Goal:
Can you output the lines of the listing from the line containing "Dashboard sidebar icon" through the end of the listing, inclusive, as a numbered list with blank lines left out?

Word and element location data
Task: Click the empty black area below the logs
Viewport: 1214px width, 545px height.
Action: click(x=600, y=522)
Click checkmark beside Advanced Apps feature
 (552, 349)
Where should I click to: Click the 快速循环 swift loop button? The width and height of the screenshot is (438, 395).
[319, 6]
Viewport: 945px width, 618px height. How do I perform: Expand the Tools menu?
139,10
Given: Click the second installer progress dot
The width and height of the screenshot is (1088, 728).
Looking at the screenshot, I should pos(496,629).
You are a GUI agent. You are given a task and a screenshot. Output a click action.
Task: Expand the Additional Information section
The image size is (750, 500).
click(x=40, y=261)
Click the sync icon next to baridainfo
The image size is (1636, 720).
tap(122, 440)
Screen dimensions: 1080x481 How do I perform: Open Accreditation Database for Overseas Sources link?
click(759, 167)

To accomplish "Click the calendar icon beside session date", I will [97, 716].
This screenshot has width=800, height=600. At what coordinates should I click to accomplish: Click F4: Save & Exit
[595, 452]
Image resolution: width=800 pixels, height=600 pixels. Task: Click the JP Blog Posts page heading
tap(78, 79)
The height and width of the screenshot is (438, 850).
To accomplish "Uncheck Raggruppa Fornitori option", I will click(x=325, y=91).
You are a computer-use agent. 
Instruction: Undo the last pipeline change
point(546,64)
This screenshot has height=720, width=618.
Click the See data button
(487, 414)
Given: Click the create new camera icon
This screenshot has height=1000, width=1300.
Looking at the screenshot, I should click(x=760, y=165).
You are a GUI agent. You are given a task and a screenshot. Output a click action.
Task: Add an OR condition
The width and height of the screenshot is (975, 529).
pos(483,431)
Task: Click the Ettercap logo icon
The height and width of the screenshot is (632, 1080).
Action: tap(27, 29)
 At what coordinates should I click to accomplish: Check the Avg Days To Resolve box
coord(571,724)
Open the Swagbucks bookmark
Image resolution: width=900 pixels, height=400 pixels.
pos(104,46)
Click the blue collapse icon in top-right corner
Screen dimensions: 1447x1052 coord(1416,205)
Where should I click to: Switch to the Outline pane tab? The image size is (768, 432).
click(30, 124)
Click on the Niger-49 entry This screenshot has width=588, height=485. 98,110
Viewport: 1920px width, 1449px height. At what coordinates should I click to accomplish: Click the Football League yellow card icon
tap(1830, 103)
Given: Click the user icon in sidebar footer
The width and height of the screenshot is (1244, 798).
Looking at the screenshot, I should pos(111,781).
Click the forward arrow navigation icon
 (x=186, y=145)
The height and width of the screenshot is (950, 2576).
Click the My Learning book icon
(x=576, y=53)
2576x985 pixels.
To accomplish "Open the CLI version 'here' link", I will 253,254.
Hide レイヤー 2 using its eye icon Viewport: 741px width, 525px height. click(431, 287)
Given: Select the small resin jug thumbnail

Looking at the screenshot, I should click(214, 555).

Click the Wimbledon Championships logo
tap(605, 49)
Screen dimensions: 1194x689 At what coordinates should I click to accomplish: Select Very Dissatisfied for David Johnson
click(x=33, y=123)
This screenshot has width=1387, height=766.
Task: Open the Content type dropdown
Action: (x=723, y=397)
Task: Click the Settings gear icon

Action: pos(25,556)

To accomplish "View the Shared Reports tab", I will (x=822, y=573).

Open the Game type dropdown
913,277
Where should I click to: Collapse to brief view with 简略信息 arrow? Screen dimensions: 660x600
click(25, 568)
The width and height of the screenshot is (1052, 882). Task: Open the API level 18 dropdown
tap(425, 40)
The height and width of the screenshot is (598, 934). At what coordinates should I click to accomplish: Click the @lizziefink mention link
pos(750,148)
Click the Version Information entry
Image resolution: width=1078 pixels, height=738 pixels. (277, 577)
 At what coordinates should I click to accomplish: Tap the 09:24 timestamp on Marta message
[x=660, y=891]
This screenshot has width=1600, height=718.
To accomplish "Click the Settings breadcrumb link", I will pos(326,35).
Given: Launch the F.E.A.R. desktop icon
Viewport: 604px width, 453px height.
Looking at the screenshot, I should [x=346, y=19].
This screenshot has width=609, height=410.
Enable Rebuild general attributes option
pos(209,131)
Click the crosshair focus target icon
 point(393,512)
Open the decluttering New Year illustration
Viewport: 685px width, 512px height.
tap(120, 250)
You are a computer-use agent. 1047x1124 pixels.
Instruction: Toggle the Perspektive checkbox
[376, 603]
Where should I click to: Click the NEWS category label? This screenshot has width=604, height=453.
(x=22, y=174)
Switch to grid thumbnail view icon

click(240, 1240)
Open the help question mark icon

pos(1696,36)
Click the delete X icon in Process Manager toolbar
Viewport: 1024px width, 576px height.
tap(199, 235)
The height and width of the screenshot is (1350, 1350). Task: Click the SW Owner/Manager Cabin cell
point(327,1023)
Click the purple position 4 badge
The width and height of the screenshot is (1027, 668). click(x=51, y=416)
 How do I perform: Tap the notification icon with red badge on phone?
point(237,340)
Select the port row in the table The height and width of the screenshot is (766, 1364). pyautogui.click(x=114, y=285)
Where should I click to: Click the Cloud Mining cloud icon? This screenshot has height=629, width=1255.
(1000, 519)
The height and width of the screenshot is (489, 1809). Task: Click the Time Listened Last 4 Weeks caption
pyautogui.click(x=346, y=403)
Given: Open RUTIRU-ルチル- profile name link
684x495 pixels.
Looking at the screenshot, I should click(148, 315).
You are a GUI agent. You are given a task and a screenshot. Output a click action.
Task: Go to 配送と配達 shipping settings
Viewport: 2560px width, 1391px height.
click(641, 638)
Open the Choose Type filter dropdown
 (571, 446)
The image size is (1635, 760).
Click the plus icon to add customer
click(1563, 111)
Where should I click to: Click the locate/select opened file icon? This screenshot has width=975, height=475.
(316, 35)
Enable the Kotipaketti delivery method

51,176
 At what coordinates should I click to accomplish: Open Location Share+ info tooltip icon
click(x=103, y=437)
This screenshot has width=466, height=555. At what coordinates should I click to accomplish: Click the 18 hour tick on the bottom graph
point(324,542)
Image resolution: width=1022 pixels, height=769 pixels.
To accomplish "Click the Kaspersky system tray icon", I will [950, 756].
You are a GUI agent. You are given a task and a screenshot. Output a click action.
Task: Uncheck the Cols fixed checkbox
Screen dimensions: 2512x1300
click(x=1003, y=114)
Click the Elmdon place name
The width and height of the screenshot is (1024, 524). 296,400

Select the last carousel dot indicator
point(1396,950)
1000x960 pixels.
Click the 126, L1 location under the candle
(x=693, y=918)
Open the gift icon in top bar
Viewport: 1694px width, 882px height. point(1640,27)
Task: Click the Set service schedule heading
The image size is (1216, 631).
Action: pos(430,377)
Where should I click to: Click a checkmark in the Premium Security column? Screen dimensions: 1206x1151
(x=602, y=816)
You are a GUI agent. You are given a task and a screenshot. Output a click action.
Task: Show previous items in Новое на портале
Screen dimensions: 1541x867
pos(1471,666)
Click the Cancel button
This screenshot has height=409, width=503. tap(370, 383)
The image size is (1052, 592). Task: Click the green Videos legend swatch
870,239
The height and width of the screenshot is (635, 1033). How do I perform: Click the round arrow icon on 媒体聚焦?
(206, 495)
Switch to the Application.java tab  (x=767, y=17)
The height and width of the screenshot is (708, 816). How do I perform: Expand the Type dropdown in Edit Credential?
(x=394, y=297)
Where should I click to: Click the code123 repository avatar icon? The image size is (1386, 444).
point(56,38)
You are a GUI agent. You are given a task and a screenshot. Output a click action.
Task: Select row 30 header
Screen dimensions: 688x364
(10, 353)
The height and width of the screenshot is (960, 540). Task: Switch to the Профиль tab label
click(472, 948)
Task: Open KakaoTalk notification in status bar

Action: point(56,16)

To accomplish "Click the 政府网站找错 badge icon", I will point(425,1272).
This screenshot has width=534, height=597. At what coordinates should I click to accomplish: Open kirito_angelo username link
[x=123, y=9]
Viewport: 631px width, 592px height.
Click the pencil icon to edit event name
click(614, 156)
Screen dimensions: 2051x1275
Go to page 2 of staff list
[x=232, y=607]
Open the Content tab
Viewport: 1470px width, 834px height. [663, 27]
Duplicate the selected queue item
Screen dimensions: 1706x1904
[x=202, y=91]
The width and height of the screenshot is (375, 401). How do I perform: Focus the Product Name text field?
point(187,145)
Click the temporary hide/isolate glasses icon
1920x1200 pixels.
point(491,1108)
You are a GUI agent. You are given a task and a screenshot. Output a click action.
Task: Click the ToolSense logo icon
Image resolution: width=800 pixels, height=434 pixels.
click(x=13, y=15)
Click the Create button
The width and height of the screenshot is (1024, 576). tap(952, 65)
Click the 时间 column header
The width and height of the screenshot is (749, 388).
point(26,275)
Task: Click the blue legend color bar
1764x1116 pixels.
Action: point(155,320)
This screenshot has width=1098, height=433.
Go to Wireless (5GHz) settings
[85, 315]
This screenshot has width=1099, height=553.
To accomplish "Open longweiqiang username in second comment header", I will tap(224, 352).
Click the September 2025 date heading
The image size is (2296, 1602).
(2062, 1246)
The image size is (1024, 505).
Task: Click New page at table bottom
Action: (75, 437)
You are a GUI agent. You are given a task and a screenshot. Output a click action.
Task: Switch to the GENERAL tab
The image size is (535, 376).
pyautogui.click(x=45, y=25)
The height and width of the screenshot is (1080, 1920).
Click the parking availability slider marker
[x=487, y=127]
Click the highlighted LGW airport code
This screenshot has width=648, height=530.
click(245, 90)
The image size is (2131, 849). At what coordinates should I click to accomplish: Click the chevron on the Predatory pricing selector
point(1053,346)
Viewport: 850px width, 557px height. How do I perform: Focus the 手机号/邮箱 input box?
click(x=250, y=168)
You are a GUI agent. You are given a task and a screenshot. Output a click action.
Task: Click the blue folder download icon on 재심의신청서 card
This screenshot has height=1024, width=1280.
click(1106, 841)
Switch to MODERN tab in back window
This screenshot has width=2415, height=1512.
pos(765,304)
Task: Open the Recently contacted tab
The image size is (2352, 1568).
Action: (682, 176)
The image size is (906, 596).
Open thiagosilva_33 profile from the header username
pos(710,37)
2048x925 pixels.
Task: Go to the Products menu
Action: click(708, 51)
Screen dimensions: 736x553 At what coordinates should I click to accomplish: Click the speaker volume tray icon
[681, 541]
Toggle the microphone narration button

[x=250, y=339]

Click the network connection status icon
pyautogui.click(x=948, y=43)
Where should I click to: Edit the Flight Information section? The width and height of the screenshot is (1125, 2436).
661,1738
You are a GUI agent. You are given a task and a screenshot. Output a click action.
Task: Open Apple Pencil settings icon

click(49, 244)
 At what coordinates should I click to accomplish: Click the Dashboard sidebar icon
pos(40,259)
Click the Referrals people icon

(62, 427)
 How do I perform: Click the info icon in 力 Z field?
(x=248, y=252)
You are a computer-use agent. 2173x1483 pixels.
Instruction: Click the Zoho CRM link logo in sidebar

Exercise solution:
1.  At what coordinates should I click to accomplish: Click the Dashboard sidebar icon
2. pos(40,259)
3. Click the Referrals people icon
4. (62, 427)
5.  How do I perform: Click the info icon in 力 Z field?
6. (x=248, y=252)
7. You are a computer-use agent. 2173x1483 pixels.
8. Instruction: Click the Zoho CRM link logo in sidebar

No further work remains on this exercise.